The city needs to write off the back taxes owed and auction off the buildings. Any historic preservation requirements could remain in effect but the building's taxes need to be reappraised to their current value which is close to zero. The land does have appreciable value and the new owners should pay that tax and a fair tax on the new or restored structures.
Exactly
LVT in not a panacea, and has been proposed as a way to eliminate most other taxes - i.e., to benefit a select group. A progressive property tax on the other hand would be a huge benefit to the middle and working class by shifting the property tax burden proportionally upward, where it belongs. Property taxes as implemented (flat tax) are regressive. But this is only one aspect of economic inequality.
As to the empty buildings in Boston, markets are shaky now, and it in the absence of progressive government it is left to developers to "revitalize" them. Into luxury loft condos.
Yeah, they need “progressive” govt like the ones in LA and SF. That will bring costs down and human street poop can be used as fertilizer the new golf courses...Progressive policies have failed over and over. People are fleeing high tax states and moving to low tax states. The only ones who remain are the poor and the 1%. Taxes kill working and middle class neighborhoods.
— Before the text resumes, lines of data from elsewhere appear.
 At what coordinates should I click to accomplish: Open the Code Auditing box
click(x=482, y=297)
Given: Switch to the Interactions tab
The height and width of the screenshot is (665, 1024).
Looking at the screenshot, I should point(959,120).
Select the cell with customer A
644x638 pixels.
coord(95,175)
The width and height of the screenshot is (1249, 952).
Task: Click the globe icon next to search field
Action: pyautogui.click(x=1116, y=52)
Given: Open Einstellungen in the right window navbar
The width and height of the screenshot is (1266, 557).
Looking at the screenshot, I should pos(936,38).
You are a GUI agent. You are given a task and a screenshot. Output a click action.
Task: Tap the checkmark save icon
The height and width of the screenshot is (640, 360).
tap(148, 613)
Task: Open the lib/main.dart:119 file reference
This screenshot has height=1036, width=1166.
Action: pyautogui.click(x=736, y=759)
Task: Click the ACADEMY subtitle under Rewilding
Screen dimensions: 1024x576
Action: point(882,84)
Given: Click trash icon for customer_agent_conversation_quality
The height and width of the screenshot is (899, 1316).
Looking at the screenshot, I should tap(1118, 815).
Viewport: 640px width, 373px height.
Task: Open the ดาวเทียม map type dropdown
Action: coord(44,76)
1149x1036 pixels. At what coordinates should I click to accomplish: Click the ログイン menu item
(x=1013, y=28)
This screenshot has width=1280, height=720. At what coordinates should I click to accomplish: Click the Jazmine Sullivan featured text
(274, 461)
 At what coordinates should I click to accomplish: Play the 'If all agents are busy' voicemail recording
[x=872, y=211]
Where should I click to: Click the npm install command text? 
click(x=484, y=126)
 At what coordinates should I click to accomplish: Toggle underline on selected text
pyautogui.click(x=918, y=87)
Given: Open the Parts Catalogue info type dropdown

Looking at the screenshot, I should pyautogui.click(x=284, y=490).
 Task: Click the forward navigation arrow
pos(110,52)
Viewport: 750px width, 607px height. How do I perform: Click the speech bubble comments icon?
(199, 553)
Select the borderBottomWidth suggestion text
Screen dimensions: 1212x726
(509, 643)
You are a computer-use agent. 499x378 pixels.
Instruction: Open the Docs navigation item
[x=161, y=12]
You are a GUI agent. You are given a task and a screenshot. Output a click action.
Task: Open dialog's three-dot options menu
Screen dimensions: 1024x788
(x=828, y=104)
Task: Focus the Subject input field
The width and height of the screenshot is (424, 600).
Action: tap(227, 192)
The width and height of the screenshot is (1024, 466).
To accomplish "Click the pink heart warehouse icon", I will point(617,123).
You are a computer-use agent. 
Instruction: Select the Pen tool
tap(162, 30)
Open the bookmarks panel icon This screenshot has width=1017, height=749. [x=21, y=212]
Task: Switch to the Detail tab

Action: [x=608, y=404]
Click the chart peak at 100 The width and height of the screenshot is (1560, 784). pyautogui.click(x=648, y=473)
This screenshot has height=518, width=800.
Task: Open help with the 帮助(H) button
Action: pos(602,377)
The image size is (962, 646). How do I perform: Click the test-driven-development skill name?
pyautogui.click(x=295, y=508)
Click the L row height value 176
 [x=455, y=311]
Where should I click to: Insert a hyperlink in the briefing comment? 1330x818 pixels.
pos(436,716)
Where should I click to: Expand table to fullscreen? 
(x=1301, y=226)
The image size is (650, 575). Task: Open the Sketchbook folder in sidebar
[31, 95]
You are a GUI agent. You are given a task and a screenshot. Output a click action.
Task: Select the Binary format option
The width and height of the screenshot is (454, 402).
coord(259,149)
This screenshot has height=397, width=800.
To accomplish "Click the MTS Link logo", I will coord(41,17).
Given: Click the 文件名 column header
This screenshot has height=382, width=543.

Property taxes especially hurt residents who bought into areas decades ago when cheap, and then got taxes steadily raised on them over the decades.
The thing you argued against in your first reply would solve the thing you complain about in your second reply.
When I see comments like that I *almost* want to unblick jlax
Nope. Eliminate property taxes all together will solve it. It’s a stupid tax. Raise sales taxes on non-essential goods to raise revenues. Those who consume more will pay more. Very simple without all the sjw class warfare shit. The rich will end up paying more anyway because they buy more.
Property taxes are one of the reasons we have such imbalance between neighborhoods. Eliminate most zoning and property taxes and things would even out. sales tax... This should be statewide and evenly distributed.
I have no problem with sales tax because it’s a voluntary transaction. We can even tax stuff harsher based on Some embodied energy, pollution, lifecycle metric to encourage sustainability and mitigate the associated costs a little.
Your strain on society/planet is directly proportional to your resource space, not your income or neighborhood. Taxation should reflect that.
tduds, we can’t have neighborhoods where some residents pay more for the same shit as others based on seniority/income. This is a divisive way to do things and just breeds animosity. Andrew Yangs 1000 UBI for all is a good example of how a safety net policy can be implemented in a non-divisive way. We need a fair system. A pay as you go system. Not a system that punishes success and rewards misfortune. That’s a recipe for failure.